= Article =
Caribbean Cement Company Limited has signed a Memorandum of Understanding with the Ministry of Local Government and Community Development; the Ministry of Economic Growth and Job Creation and the National Solid Waste Management Authority to conduct a pilot project to destroy tyres in its kiln. The pilot will last for 40 days and will, during the period, see approximately 200 truckloads of tyres being transported from the Riverton landfill to be destroyed in the kiln. Once this phase has ended, a review will be conducted to see how best to map a project that will result in the safe and sustainable removal of the more than the estimated 1.5 million tyres that are in the Riverton landfill. This project is part of the company’s corporate social responsibility programme and will not result in economic profit. We hope for a successful project as this could be a big turnaround for the country in reducing the risks associated with end of life tyres.

= Data rows =
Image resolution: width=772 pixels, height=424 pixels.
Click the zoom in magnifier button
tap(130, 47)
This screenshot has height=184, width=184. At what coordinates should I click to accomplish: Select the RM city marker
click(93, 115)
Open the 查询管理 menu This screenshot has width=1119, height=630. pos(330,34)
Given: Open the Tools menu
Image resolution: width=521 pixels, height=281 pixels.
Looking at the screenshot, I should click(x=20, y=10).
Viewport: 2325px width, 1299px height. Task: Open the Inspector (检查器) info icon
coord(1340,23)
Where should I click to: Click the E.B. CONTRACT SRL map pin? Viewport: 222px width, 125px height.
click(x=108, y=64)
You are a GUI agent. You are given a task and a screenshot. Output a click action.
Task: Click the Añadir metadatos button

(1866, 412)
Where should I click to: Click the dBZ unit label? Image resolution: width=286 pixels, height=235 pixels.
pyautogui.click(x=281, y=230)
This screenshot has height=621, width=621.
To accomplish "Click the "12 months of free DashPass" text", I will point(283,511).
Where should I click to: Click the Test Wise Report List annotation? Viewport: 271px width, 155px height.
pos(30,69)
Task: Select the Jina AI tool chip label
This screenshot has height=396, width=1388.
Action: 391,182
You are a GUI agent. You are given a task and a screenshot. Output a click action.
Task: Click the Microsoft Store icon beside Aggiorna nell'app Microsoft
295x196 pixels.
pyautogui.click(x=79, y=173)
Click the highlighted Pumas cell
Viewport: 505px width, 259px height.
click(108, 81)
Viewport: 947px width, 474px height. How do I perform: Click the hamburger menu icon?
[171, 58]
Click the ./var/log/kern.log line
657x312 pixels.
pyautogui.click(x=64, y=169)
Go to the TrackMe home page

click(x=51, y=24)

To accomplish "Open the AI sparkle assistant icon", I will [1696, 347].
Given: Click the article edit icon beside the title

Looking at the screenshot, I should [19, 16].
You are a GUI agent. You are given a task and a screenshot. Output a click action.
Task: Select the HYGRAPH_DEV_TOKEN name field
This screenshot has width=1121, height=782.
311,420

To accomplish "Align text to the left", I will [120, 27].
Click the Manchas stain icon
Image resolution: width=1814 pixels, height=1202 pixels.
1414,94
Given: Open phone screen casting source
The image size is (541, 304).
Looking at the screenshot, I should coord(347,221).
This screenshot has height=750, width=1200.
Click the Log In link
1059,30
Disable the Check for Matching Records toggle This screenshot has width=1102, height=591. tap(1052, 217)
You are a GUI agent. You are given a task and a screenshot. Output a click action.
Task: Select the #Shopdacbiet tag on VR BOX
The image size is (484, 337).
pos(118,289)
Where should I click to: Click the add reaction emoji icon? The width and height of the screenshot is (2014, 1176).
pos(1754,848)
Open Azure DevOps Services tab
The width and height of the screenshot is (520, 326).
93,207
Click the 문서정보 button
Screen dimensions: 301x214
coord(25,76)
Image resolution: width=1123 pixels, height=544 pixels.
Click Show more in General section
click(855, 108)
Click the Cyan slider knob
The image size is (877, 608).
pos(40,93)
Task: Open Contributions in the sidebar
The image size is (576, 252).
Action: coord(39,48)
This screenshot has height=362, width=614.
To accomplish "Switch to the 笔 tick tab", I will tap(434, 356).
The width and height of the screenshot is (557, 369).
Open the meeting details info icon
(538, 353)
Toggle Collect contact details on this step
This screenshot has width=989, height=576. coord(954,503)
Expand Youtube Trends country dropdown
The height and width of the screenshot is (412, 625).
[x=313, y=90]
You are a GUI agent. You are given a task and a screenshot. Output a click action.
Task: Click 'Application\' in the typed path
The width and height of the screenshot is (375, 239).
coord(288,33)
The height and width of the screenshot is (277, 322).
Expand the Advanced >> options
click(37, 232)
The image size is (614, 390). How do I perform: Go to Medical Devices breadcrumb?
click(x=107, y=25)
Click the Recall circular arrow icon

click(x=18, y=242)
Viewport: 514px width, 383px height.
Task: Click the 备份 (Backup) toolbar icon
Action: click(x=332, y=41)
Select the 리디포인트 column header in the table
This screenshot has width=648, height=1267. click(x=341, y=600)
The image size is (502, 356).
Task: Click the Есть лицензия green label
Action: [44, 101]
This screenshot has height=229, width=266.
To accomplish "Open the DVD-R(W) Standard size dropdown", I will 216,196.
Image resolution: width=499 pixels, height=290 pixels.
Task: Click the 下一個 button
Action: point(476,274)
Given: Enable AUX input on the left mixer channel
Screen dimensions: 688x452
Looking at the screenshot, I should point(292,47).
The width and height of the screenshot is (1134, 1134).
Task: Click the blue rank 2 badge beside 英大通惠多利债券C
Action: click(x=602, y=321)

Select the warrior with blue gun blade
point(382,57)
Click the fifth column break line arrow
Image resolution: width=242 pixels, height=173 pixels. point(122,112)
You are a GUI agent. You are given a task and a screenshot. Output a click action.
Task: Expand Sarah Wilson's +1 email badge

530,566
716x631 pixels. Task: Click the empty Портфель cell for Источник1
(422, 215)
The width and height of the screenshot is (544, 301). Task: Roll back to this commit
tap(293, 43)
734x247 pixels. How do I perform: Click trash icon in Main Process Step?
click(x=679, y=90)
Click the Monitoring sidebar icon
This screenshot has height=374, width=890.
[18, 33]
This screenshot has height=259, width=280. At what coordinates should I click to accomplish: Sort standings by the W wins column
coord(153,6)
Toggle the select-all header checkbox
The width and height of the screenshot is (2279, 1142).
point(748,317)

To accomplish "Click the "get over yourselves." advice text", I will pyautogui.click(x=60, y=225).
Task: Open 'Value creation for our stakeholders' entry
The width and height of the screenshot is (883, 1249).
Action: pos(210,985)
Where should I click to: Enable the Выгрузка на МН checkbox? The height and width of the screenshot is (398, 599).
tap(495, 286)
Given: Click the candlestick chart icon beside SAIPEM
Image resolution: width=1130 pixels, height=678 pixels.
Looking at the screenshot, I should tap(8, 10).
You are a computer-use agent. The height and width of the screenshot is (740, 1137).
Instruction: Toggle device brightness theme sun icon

= Tasks to carry out =
(1) For the article on the cement kiln pilot, decide whether each statement agrees with it, answering yes or no and quoting the deciding words: (a) The pilot is scheduled to run for 40 days. (b) The company expects the project to earn it an economic profit. (c) Roughly 200 truckloads of tyres will be moved from the Riverton landfill during the pilot.
(2) Extend the article on the cement kiln pilot, starting right after its final sentence.

= Exercise answers =
(1)
(a) Yes: "The pilot will last for 40 days"
(b) No: "will not result in economic profit"
(c) Yes: "approximately 200 truckloads of tyres being transported from the Riverton landfill"

(2)
“The approach we have settled on is not one that is economically profitable to us, however there is greater benefit in its potential to be a long term solution for disposing of tyres dumped at the Riverton Landfill. We have the capacity to help with this problem and the bottom line for us is that it is part of our social responsibility to assist. After more than one year of working with the GoJ on the planning stage, we are ready to move on to the execution stage. We are pleased to cement our commitment, and to start an industrial trial which, if proven successful, will see Carib Cement significantly reducing tyres in Riverton landfill in about 5 years.” Remarks by Peter Donkersloot
Among the recommendations of the 2006 the Caribbean Solid Waste Conference was that tyres could be used as an energy source for cement plants. – Read more (pg 41) Solid Waste Management in the Caribbean Proceedings from the Caribbean Solid Waste Conference”
– Inter-American Development Bank
“The single highest volume and quickest route to recovery of tyres was to use them for their energy and cement kilns, as the main user for tyre derived fuel (TDF).”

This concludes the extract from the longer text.